Está
saindo pela Editora Aleph (SP) uma edição comemorativa dos 50 anos de “Laranja
Mecânica” de Anthony Burgess. É um clássico da ficção científica
psicossocial. O romance pressupõe três
coisas: 1) a proliferação de gangs criminosas de jovens urbanos, num grau que a
Londres de 1962 mal seria capaz de imaginar); 2) a utilização, pelo Estado, de
técnicas de lavagem cerebral, ou condicionamento por aversão; 3) a contaminação
da gíria dos jovens londrinos com termos vindos da língua russa. É uma FC voltada para a sociologia e a
psicologia. Não precisa de aliens, espaçonaves, pistolas de raios.
Burgess
escreveu o livro numa Inglaterra cujas principais tribos de delinquentes
juvenis eram os mods, os rockers e os teddy-boys. Eram a “juventude transviada” de uma época em que o
rock começava a fazer soar seus primeiros acordes e as drogas eram consumidas
em pequenos focos isolados. Ele tentou revestir sua extrapolação futurista de
traços não-realistas, para ressaltar seu lado alegórico: roupas, hábitos,
linguagem. Queria que a violência do
livro fosse “mais simbólica do que realista”. Não previu que seu livro e o
filme resultante, de Stanley Kubrick, se transformariam em influência e (em
alguns aspectos) em modelo.
A
tradução de Fábio Fernandes enfrenta com criatividade o desafio de ter que
inventar e adaptar palavras o tempo todo. O mais interessante desta edição
comemorativa é a inserção de textos e entrevistas de Burgess, em que ele conta
uma viagem sua a Leningrado, explica a origem do título, e faz uma avaliação de
suas intenções ao escrever o livro. Ele quis fazer uma discussão sobre o
livre-arbítrio – um criminoso tem tanto direito a fazer escolhas quanto
nós? “O homem ou a mulher que nunca fez
o mal não pode saber o que é o bem”, diz Burgess. “Não sei a medida de
livre-arbítrio que o homem possui de verdade, mas sei que o pouco que parece
ter é precioso demais para ser usurpado, por melhores que sejam as intenções do
usurpador”.
Burgess afirma que o editor norte-americano de
“Laranja Mecânica” decidiu cortar o 21º. capítulo da edição inglesa. Achava
esse capítulo (que mostra um Alex mais amaciado, menos radical, preparando-se
para entrar na vida adulta) “britânico demais, ameno demais”. (Este capítulo está incluído na edição
brasileira.) Segundo Burgess, foi essa edição incompleta que Kubrick adaptou
para o cinema. Por que Burgess não protestou, não interferiu, não os processou?

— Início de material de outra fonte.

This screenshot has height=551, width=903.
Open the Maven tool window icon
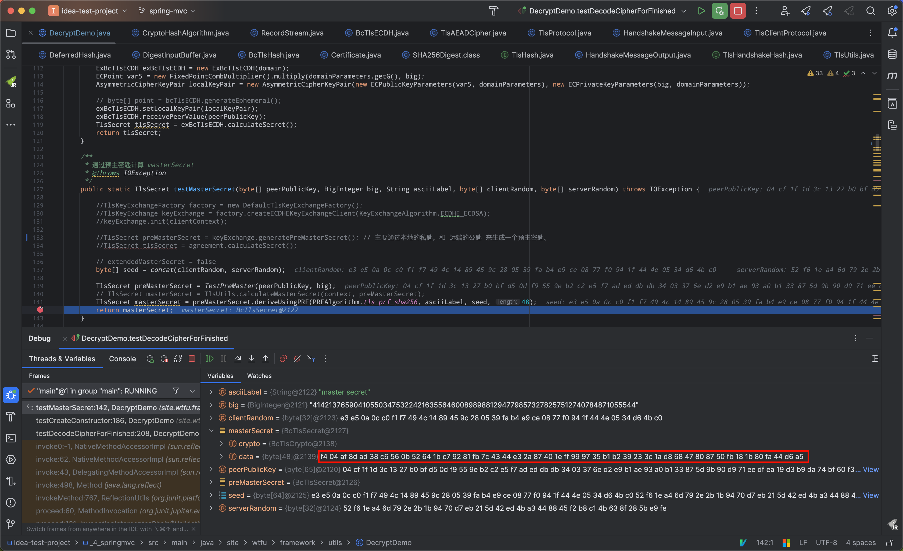(892, 76)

Talvez porque tenha visto nesse corte um exercício do livre-arbítrio alheio. A
possibilidade de dois finais diferentes para a história meio que simboliza a
nossa liberdade (e paradoxalmente a nossa obrigação) de escolher.
Um comentário:
Laranja Mecanica é cult. Eu li na mesma mesma que eu estava lendo Almoço nu. Achei os dois naquela epoca no minimo geniais, porém, passou um tempo e minha paixão só se fez aumentar.